**Exercise set**
1. In the forum thread, who was Eisenhower's Secretary of State?
2. Write out the stretch of the forum thread from "It still is.What's" through "I like Ike.".

It still is.What's your point? It was a based on republicanism, philosophically speaking. Surely, you know that. And while it is true that most modern-day Republicans do little more than give lip service to this ideology, it's a far cry better than most modern-day Democrats, who actively ignore it or seek to undo it...

blacbird
10-19-2006, 02:01 AM
I like Ike.

So do I, in retrospect, but the Vietnam adventure grew directly out of foreign policy developed by his Sec'y of State, John Foster Dulles, after the French defeat at Dien Bien Phu in 1954. The influence of the quasi-imperialist Dulles had a loooooong reach, extending well past his death into such things as the overthrow of the Shah of Iran in 1979, and even echoing loudly today, as a direct result of that event. The Cheney-Rumsfeld-Wolfowitz-Feith-Rice Neocon world-view is not very "neo", and largely based on Dulles, whom they tend to regard as a saint.

caw.

SC Harrison
10-19-2006, 02:06 AM
No. The very first military advisers went there under Eisenhower.

And Ike's VP (Nixon) made several trips over there trying to solidify U.S. influence in the area. He owns a lot of what followed, imo, and Ike should not have forgotten the sacrifices made by the Vietminh forces only a handful of years before. Our losses in Indochina would have been much worse without their help.

English Dave
10-19-2006, 02:07 AM
Damn the misuse of Irony.

**Supplied material**

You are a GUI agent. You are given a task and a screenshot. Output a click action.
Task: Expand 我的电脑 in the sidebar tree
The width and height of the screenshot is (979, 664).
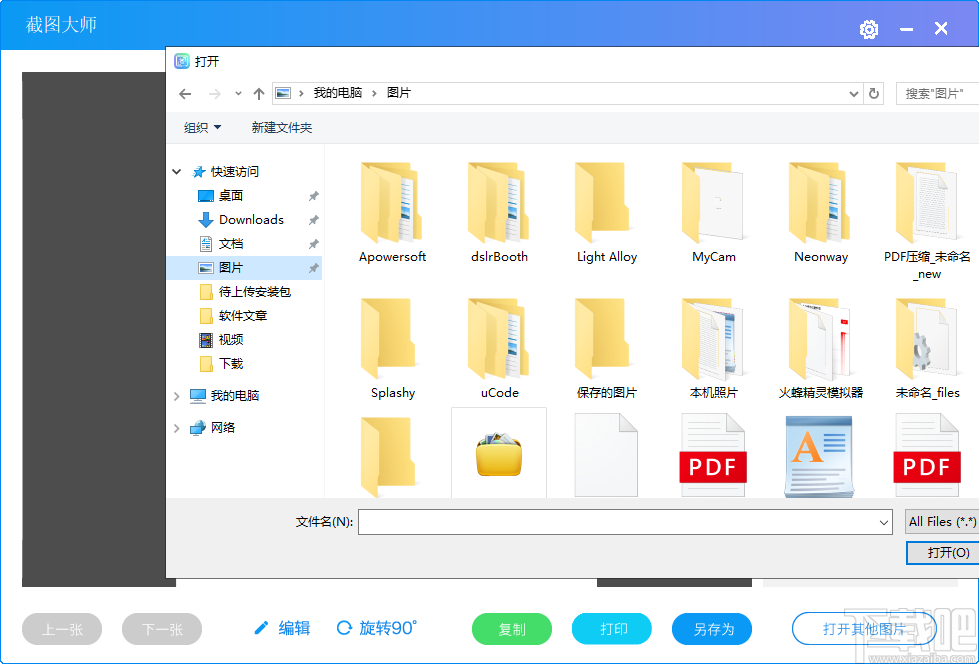176,395
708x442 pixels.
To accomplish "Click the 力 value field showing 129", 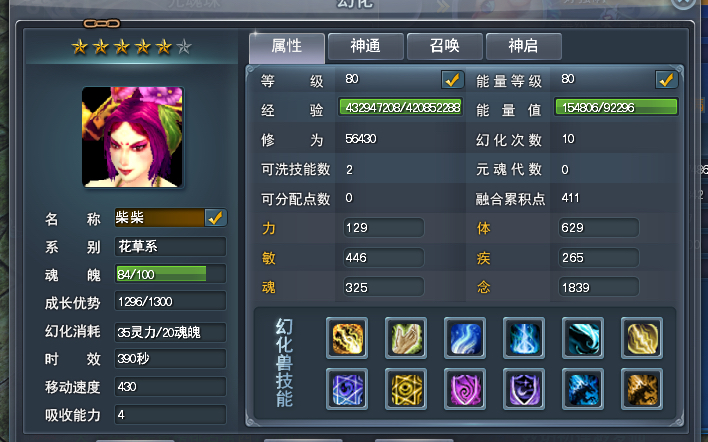I will 383,228.
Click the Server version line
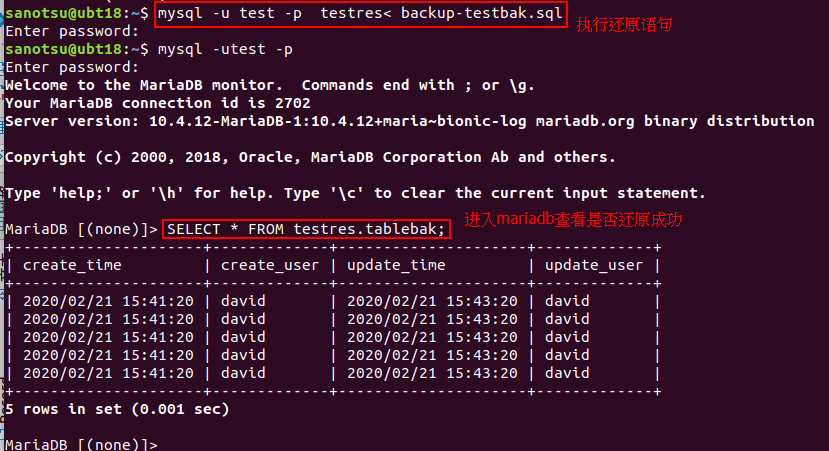Viewport: 829px width, 451px height. pos(409,121)

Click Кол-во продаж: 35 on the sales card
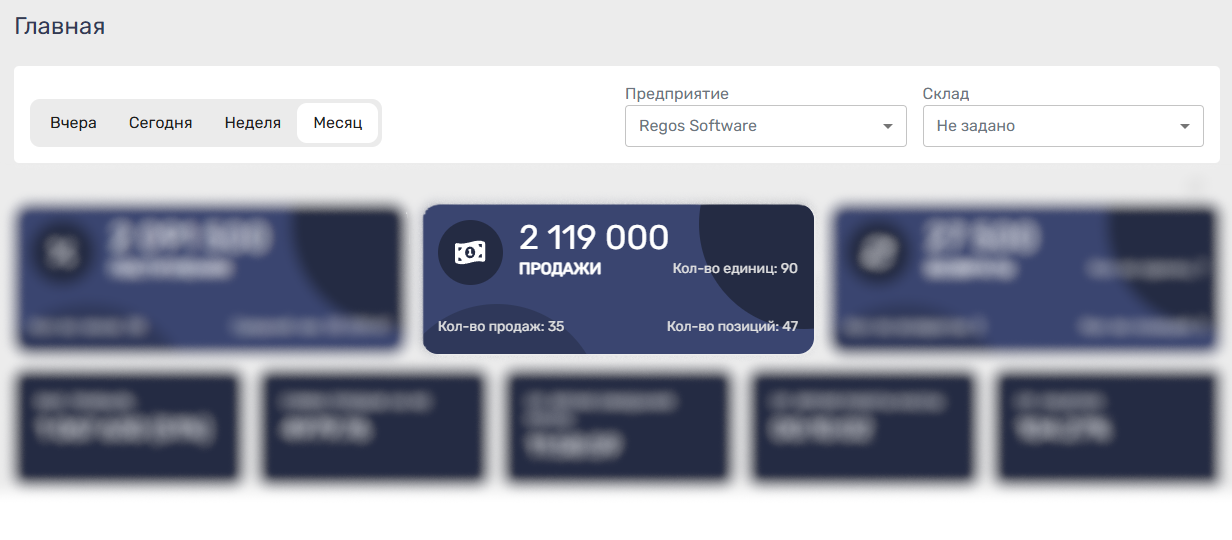[501, 327]
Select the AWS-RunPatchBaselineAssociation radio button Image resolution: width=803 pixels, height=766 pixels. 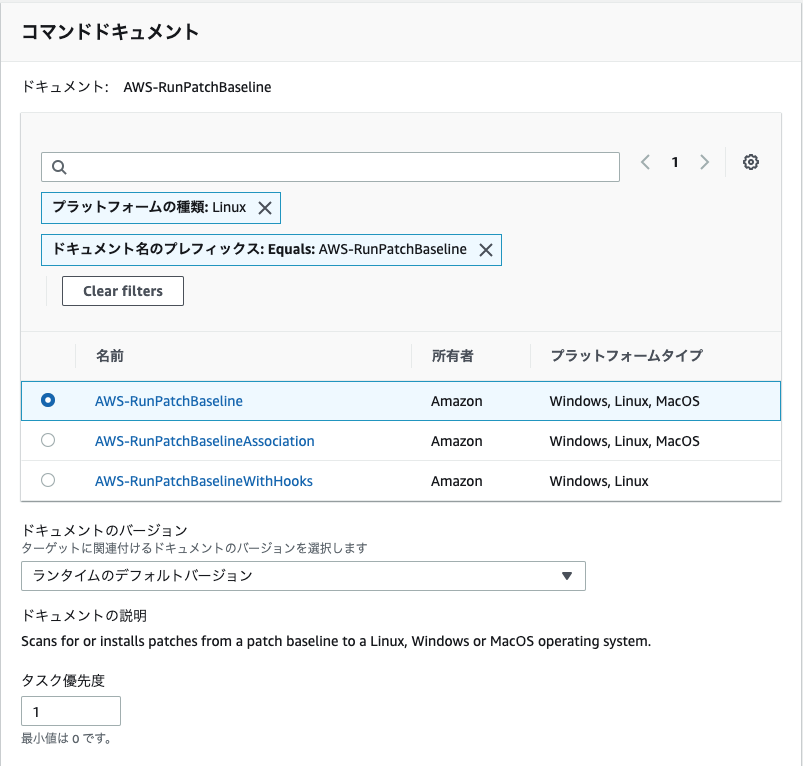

**Answers to each task**
1. John Foster Dulles.

2.
It still is.What's your point? It was a based on republicanism, philosophically speaking. Surely, you know that. And while it is true that most modern-day Republicans do little more than give lip service to this ideology, it's a far cry better than most modern-day Democrats, who actively ignore it or seek to undo it...

blacbird
10-19-2006, 02:01 AM
I like Ike.